▶ What you are asked to do
Rewrite the rows below as a JSON list of strings, with one string for each line and no blank lines, and leave the pictures out.

[Element lookup records]

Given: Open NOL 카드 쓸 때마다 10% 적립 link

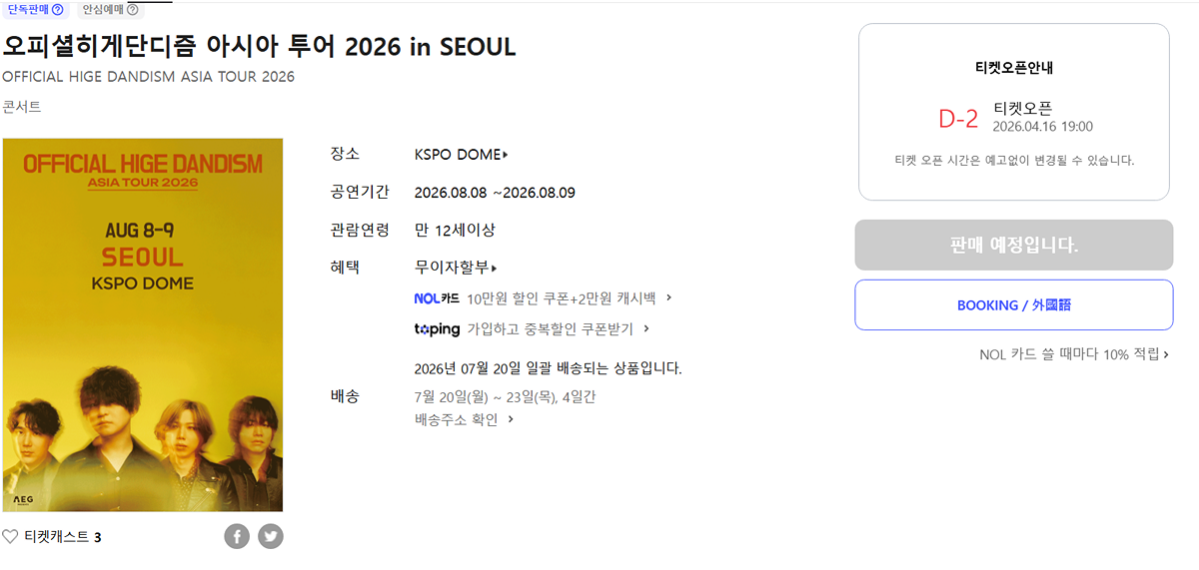Looking at the screenshot, I should pos(1074,353).
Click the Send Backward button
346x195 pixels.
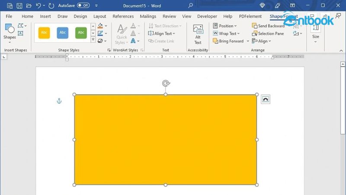click(x=268, y=26)
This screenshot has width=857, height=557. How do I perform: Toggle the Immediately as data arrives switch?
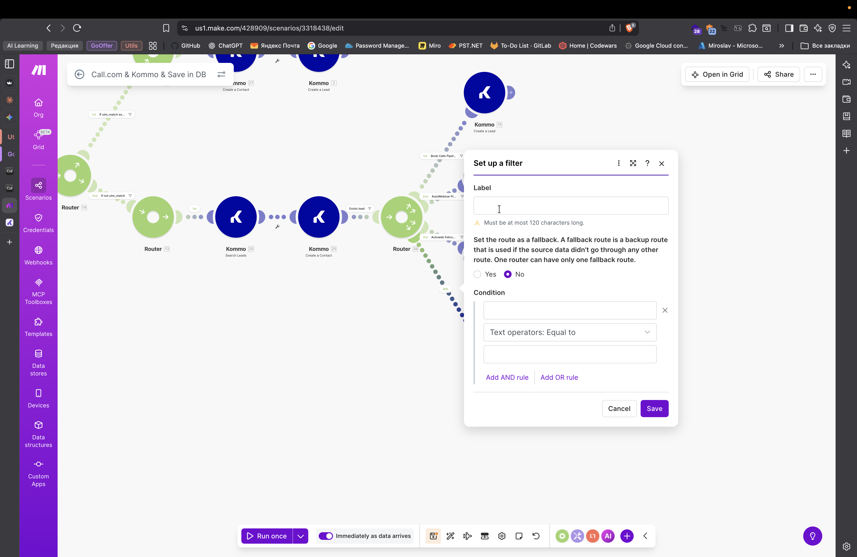pos(326,536)
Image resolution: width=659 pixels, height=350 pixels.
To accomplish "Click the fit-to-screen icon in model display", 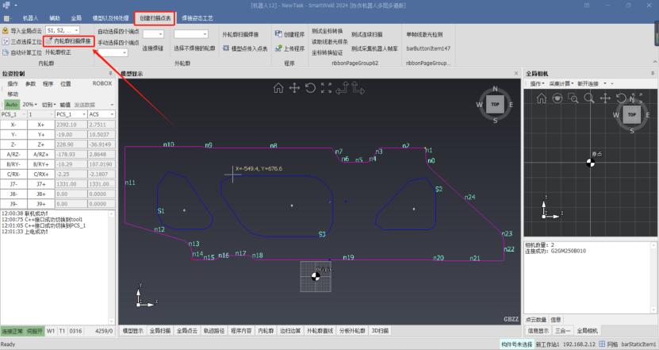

▶ Final answer
[
  "Given: Open NOL 카드 쓸 때마다 10% 적립 link",
  "Looking at the screenshot, I should pos(1074,353).",
  "Click the Send Backward button",
  "346x195 pixels.",
  "click(x=268, y=26)",
  "This screenshot has width=857, height=557. How do I perform: Toggle the Immediately as data arrives switch?",
  "pos(326,536)",
  "Image resolution: width=659 pixels, height=350 pixels.",
  "To accomplish \"Click the fit-to-screen icon in model display\", "
]